The Ukrainian Secret Service (SBU) said today it stopped a cyber-attack with the VPNFilter malware on a chlorine distillation plant in the village of Aulska, in the Dnipropetrovsk region.
“The continuation of the cyberattack could have led to a breakdown of technological processes and possible crash,” the SBU said today in a press release in which it accused Russia of operating the malware and launching the attack.
No other technical details were included in the SBU announcement in regards to how the cyber-attack unfolded.
Malware infected plant’s routers
VPNFilter is a malware strain that targets a large number of router models. It’s a modular threat that can survive router reboots and that can monitor and intercept traffic passing through the router and look for signs of traffic meant for Modbus-based industrial SCADA equipment. The malware can also temporarily brick the device it infects.
In the case reported by the SBU, the malware has most likely infected the chlorine distillation station’s networking equipment.
The danger here lies in the malware’s ability to detect a “sensitive” target and warn its operators, who can use it to pivot inside the infected organization and launch further attacks.
The group behind VPNFilter isn’t your regular botnet herder, but an advanced nation-state actor, known as APT28, according to the FBI, and believed to be a unit of Russia’s military intelligence services.
Chlorine station makes a perfect target
Ever since its silent war with Russia that started in 2014 after Russia’s annexation of Crimea, Ukraine has been under a barrage of cyber-attacks, such as the BlackEnergy attacks against its power grid in 2015 and 2016, and the NotPetya and Bad Rabbit ransomware outbreaks in 2017, all believed to been carried out by Russia.

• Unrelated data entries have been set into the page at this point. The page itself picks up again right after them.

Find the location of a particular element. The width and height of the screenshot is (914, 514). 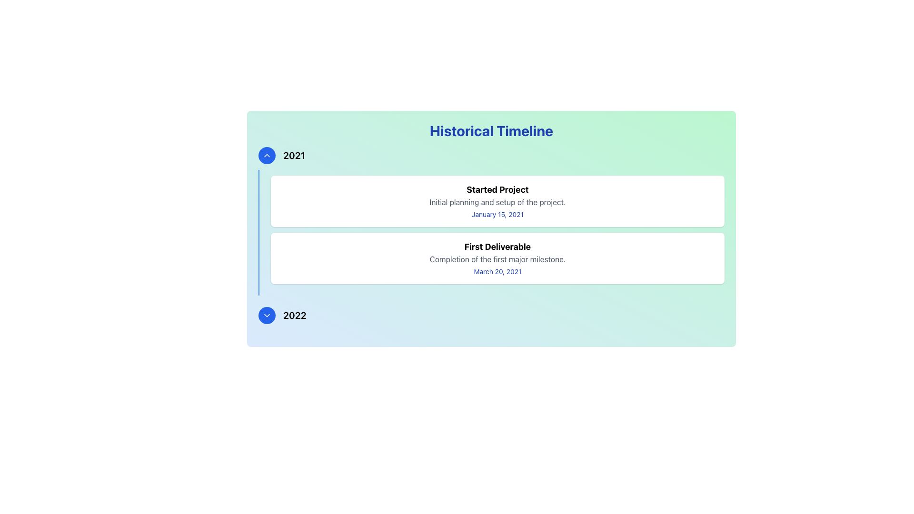

the static text displaying the date 'March 20, 2021', which is styled in blue and located within the white, rounded rectangle card under the description 'Completion of the first major milestone' is located at coordinates (497, 271). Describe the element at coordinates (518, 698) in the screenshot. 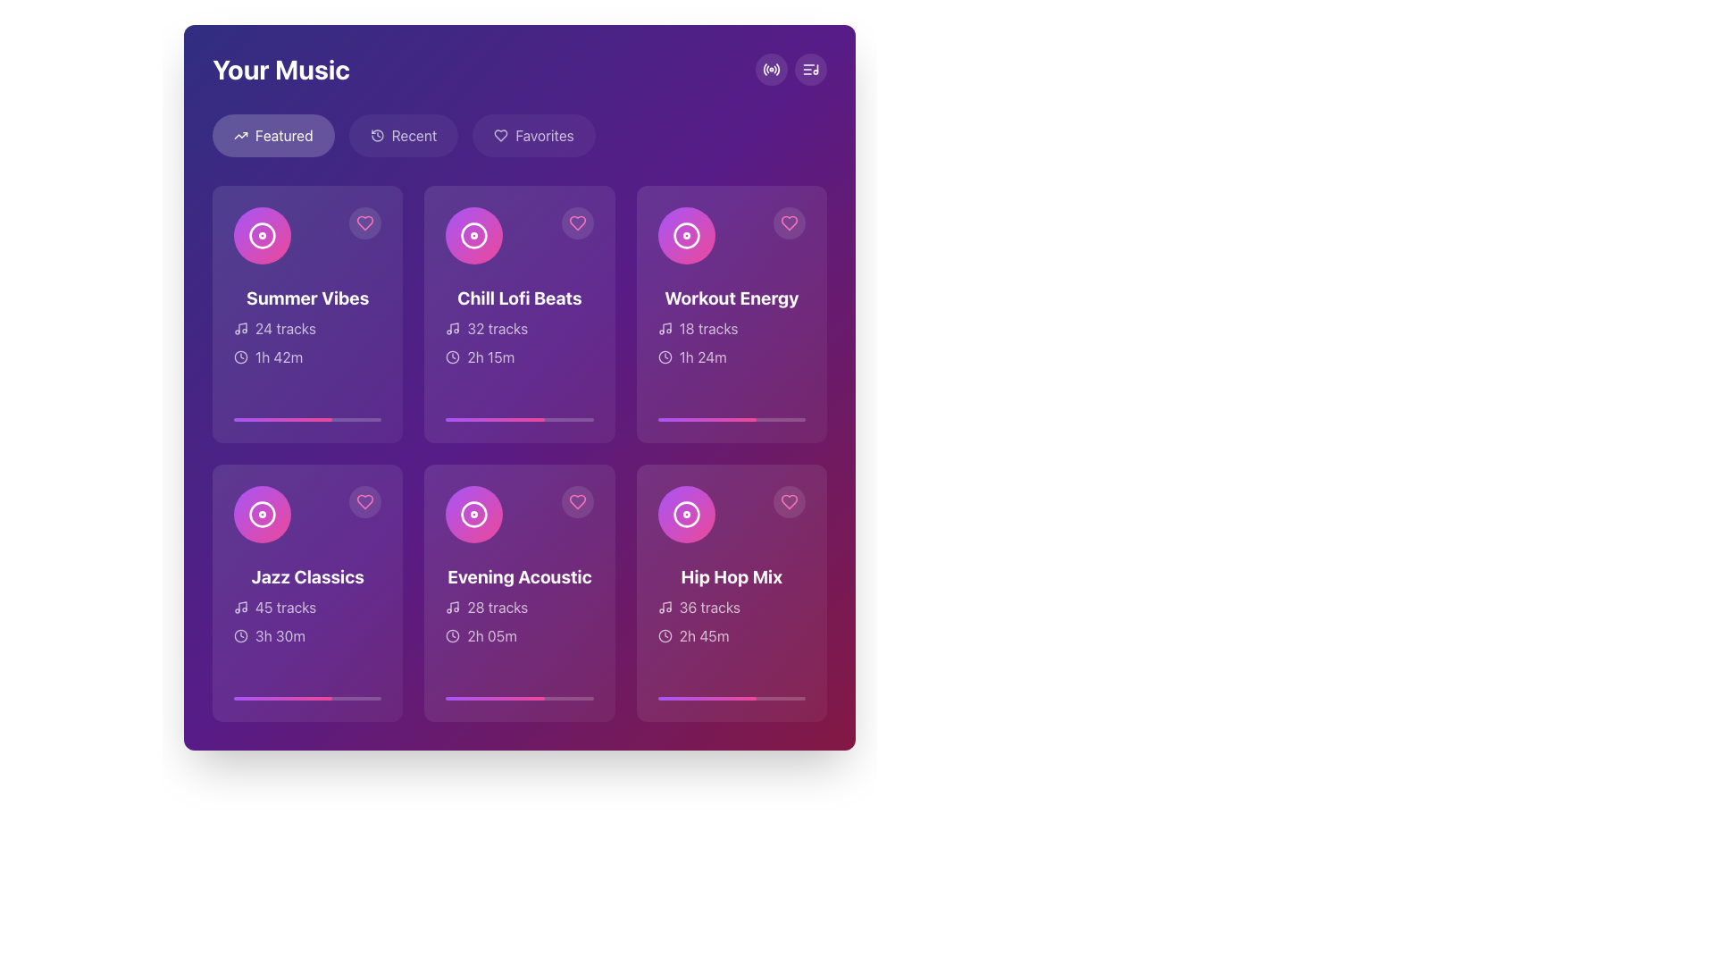

I see `the progress bar representing the completion percentage for the 'Evening Acoustic' playlist, located at the bottom of the card in the 'Your Music' section` at that location.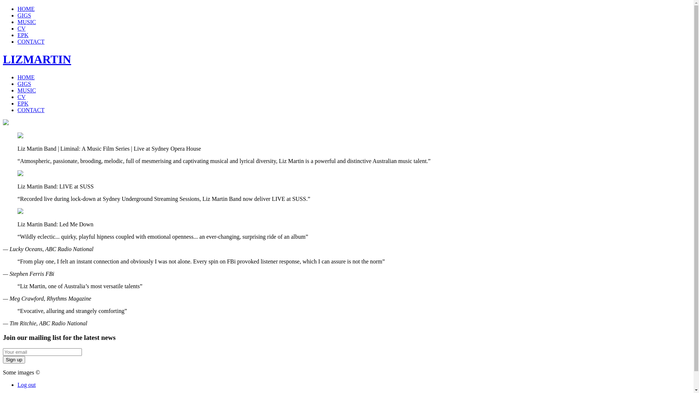 The height and width of the screenshot is (393, 699). I want to click on 'GIGS', so click(24, 83).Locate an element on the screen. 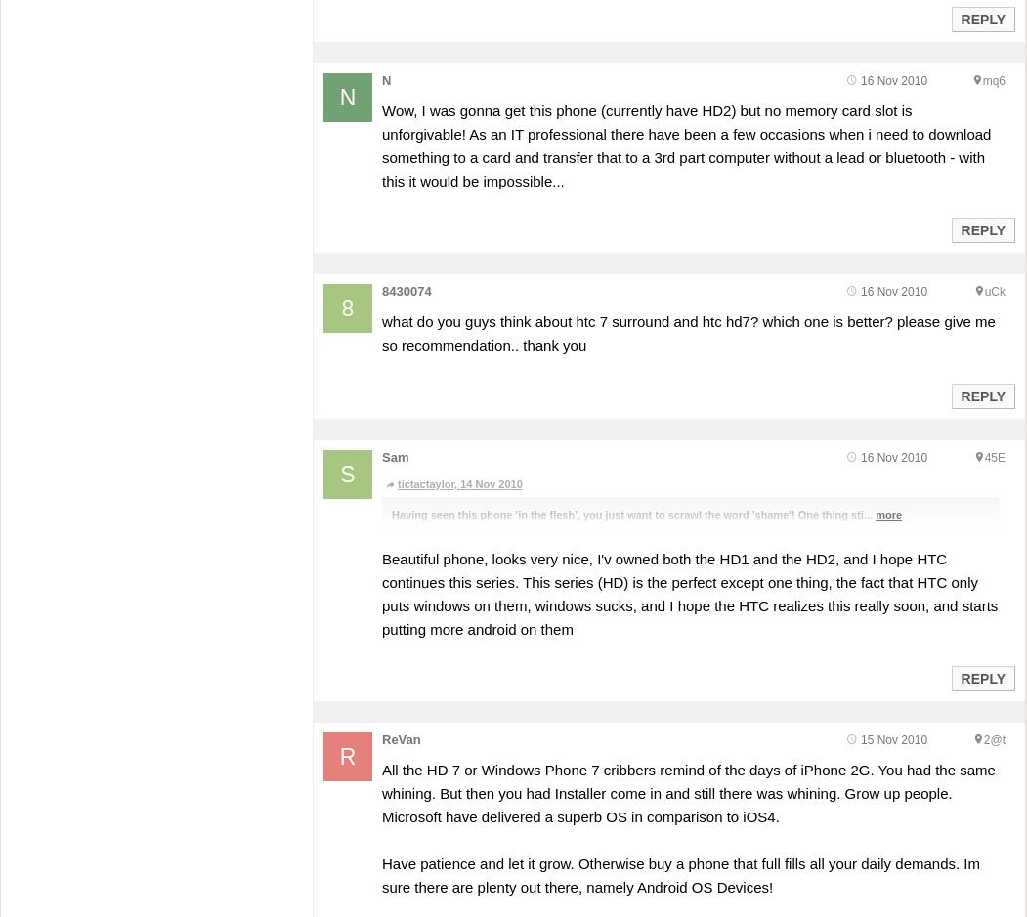  '45E' is located at coordinates (992, 456).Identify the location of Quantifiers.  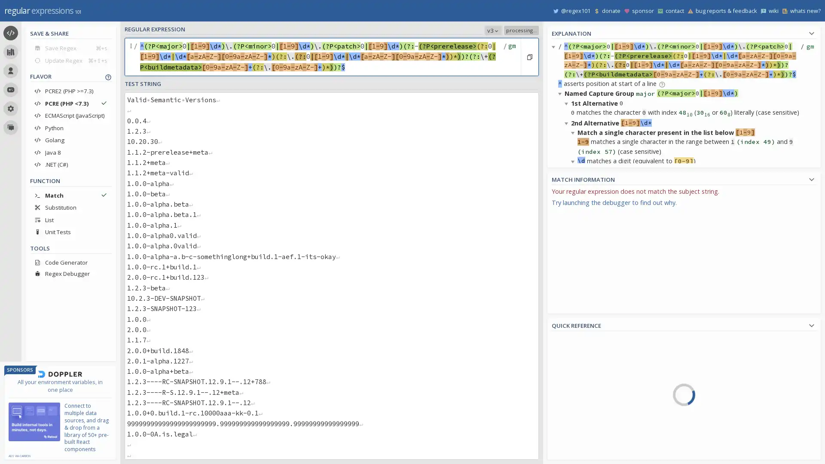
(591, 417). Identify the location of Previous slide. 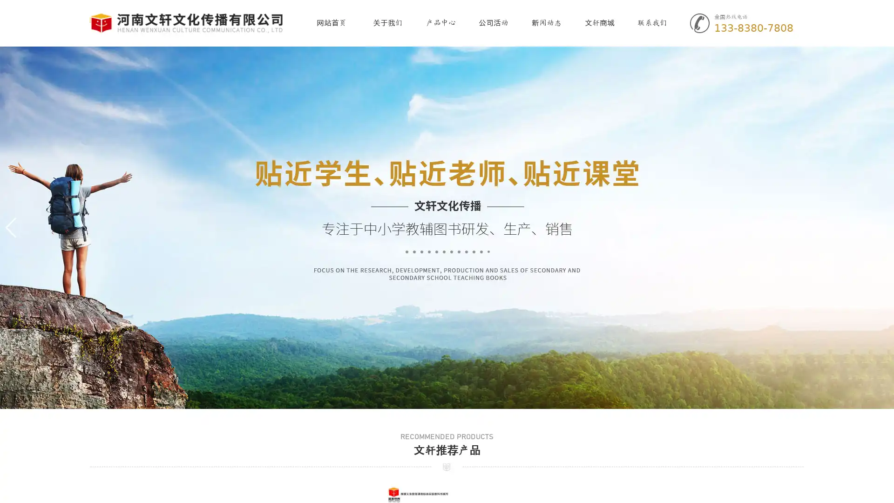
(11, 228).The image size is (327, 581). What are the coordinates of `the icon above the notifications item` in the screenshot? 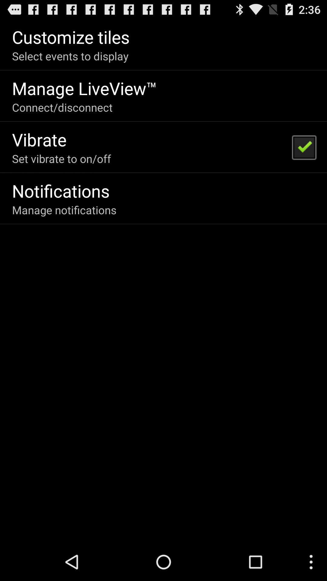 It's located at (61, 159).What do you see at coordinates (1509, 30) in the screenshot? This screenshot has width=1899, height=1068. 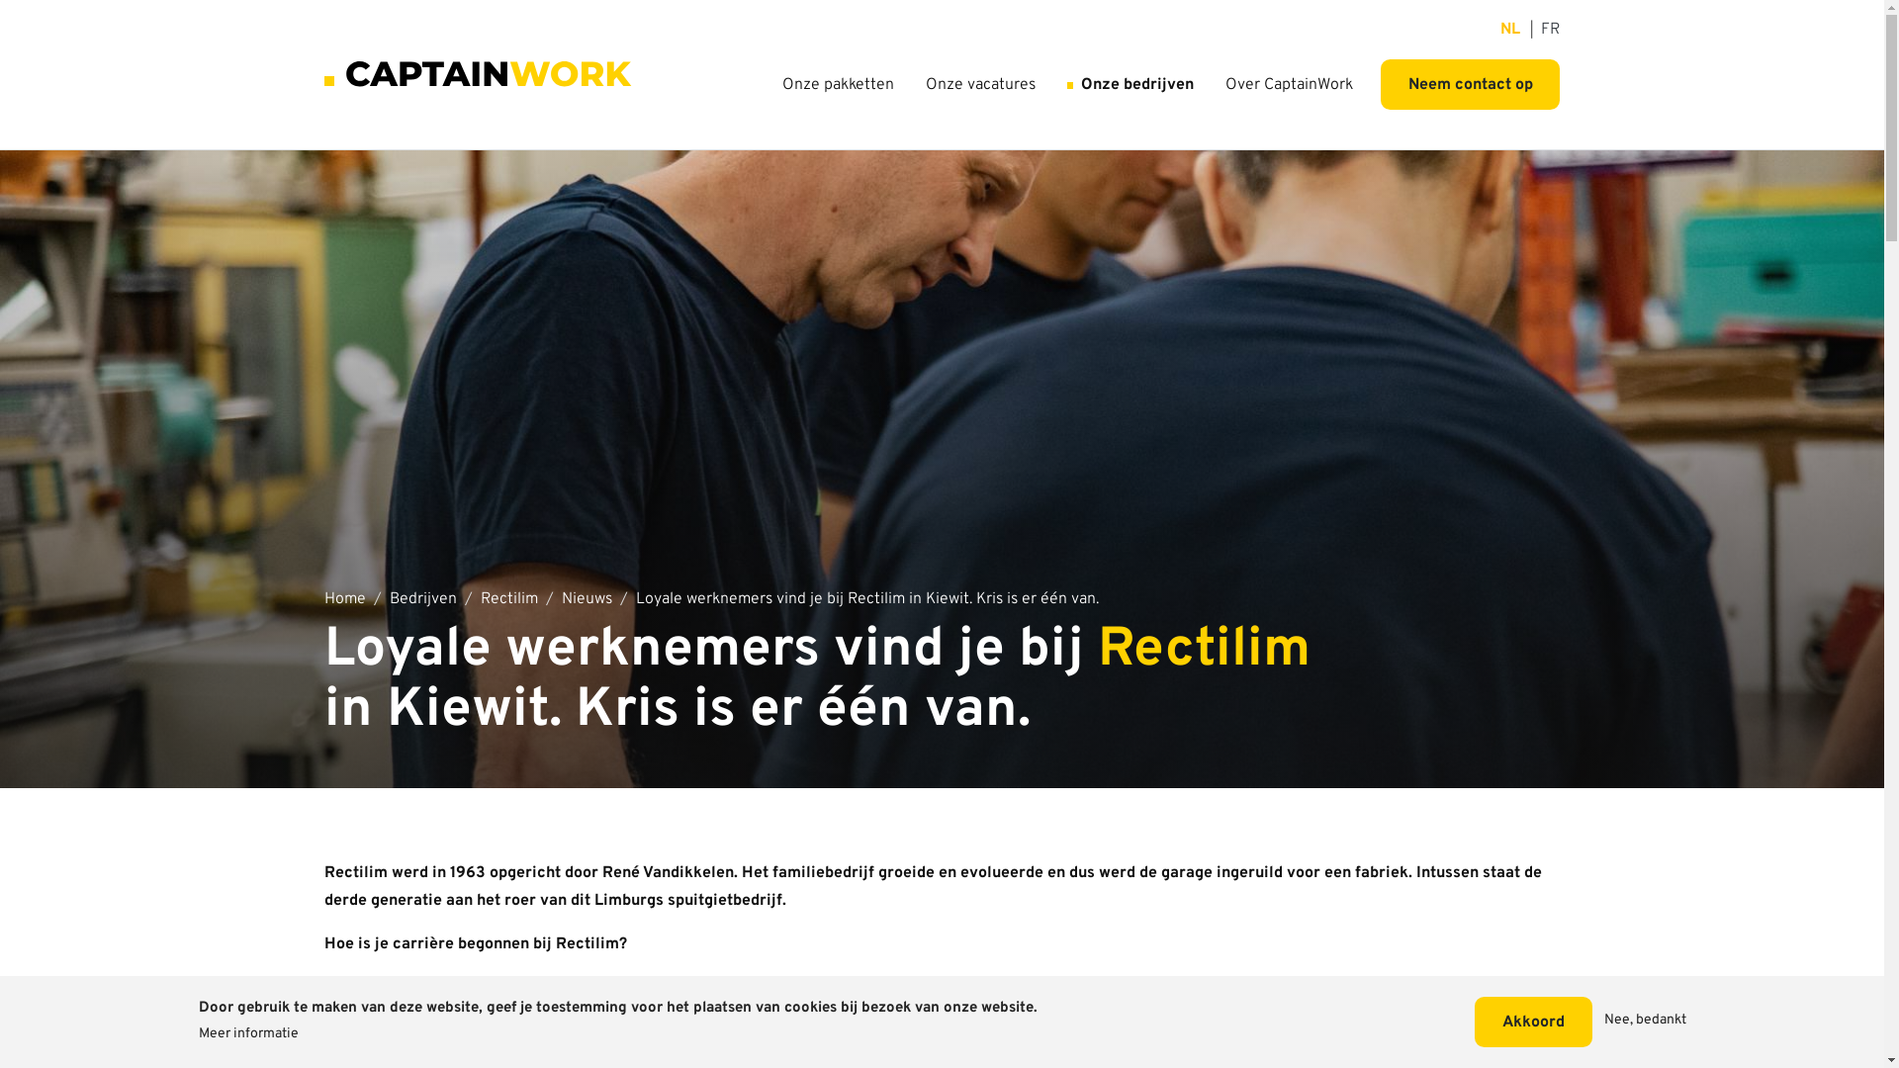 I see `'NL'` at bounding box center [1509, 30].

VPNFilter was supposed to be this year’s next giant cyber-attack aimed at Ukraine, but security firms detected the 500,000-strong botnet before it was deployed in a full-scale attack.
It is unclear if VPNFilter infection at the Aulska chlorine station was an intentional attack or just an accidental infection, but it would have made a perfect target to attack as Ukrainian news outlets report that it is the country’s only chlorine distillation station.
The plant’s chlorine product is used across Ukraine for drinking water and sewage treatment (chlorination). Shutting down the plant would cause the type of damage previous cyber-attacks on the Ukraine have sought to inflict.
But at the time of writing, there is no evidence to suggest this was a malicious and orchestrated attack. The VPNFilter malware spreads by randomly scanning all Internet IPv4 addresses, and it most likely landed on the plant’s network by chance and because of routers running vulnerable firmware.
Nonetheless, the alarming tone of the SBU press release is justified knowing how dangerous VPNFilter and the group behind can be.